[Bagian Teks]
###

Cerita Rakyat
Cerita Rakyat
Cerita Rakyat Banten Banten
KISAH SULTAN MAULANA HASANUDDIN
- 20 Juli 2018
MAULANA HASANUDDIN merupakan seorang pendiri Kesultanan Banten. Ia juga bergelar PANGERAN SABAKINGKIN dan berkuasa di Banten dalam rentang waktu 1552 - 1570.
SULTAN MAULANA HASANUDDIN berperan penting dalam penyebaran agama Islam di Banten. Ia mendirikan Kesultanan Banten sekaligus menjadi penguasa pertama di kerajaan Islam tersebut.
BERDASARKAN SEJARAH BANTEN, MAULANA HASANUDDIN MERUPAKAN SALAH SEORANG PUTERA DARI SUNAN GUNUNG JATI.
Bersama Kerajaan Demak, Ia turut serta dalam penaklukan Pelabuhan Kelapa sekitar tahun 1527 yang waktu itu masih merupakan pelabuhan utama dari Kerajaan Sunda. Kemudian melanjutkan perluasan kekuasaan ke daerah penghasil lada di Lampung. Ia mendirikan benteng pertahanan yang dinamakan Surosowan dan kemudian menjadi pusat pemerintahan, setelah Banten menjadi kerajaan sendiri.

###

[Entri data tersimpan]
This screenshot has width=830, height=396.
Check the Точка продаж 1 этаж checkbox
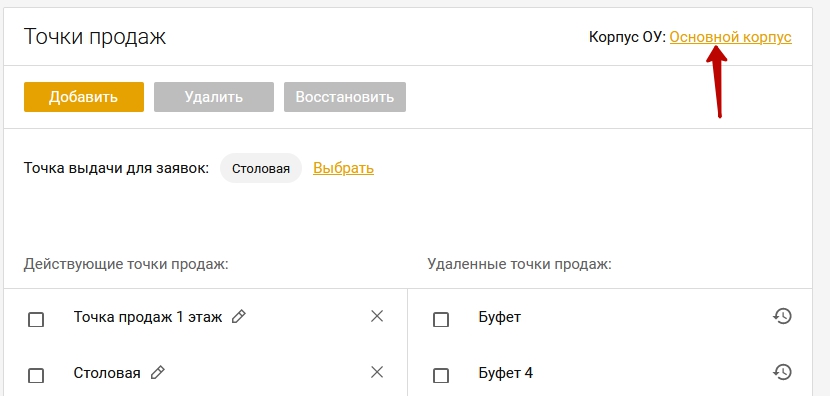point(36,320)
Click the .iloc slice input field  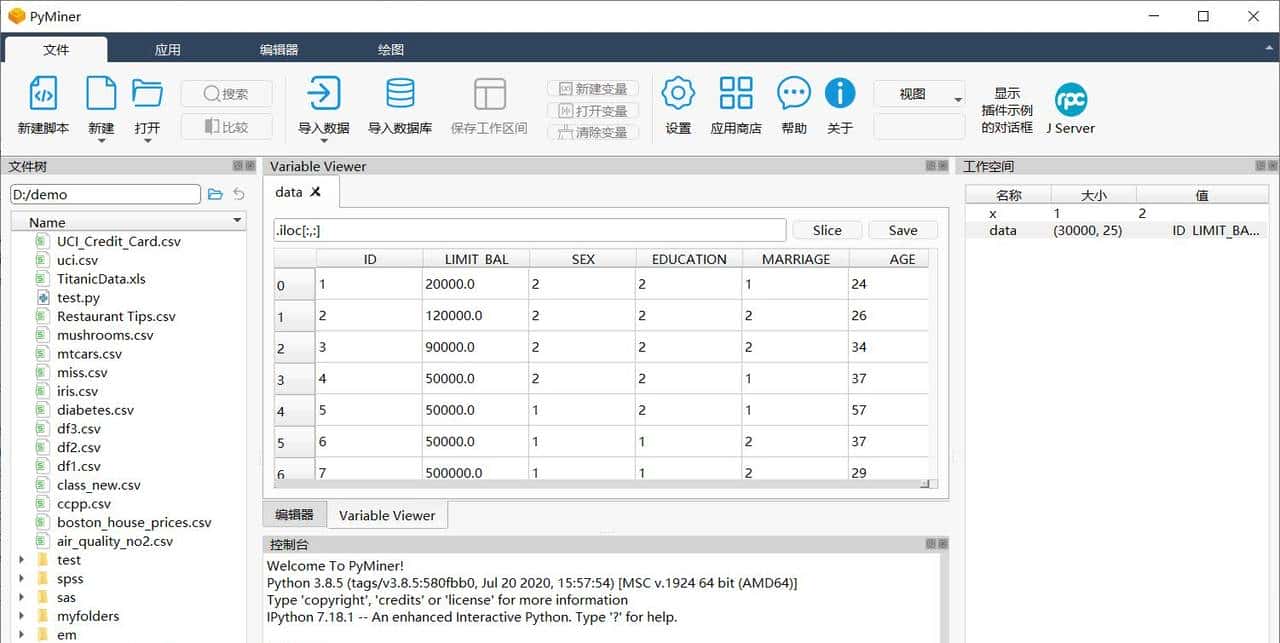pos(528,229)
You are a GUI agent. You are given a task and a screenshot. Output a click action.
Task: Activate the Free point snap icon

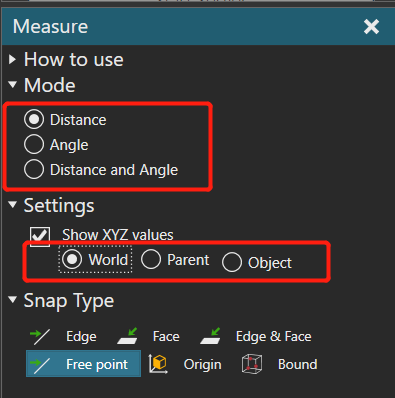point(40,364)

###

[Permintaan 1] Terjemahkan ke dalam bahasa Inggris kalimat "SULTAN MAULANA HASANUDDIN berperan penting dalam penyebaran agama Islam di Banten." dari bagian teks tentang Sultan Maulana Hasanuddin.
[Permintaan 2] Dalam bagian teks tentang Sultan Maulana Hasanuddin, apa nama benteng pertahanan yang ia dirikan?

[Hasil 1] SULTAN MAULANA HASANUDDIN played an important role in the spread of Islam in Banten.

[Hasil 2] Surosowan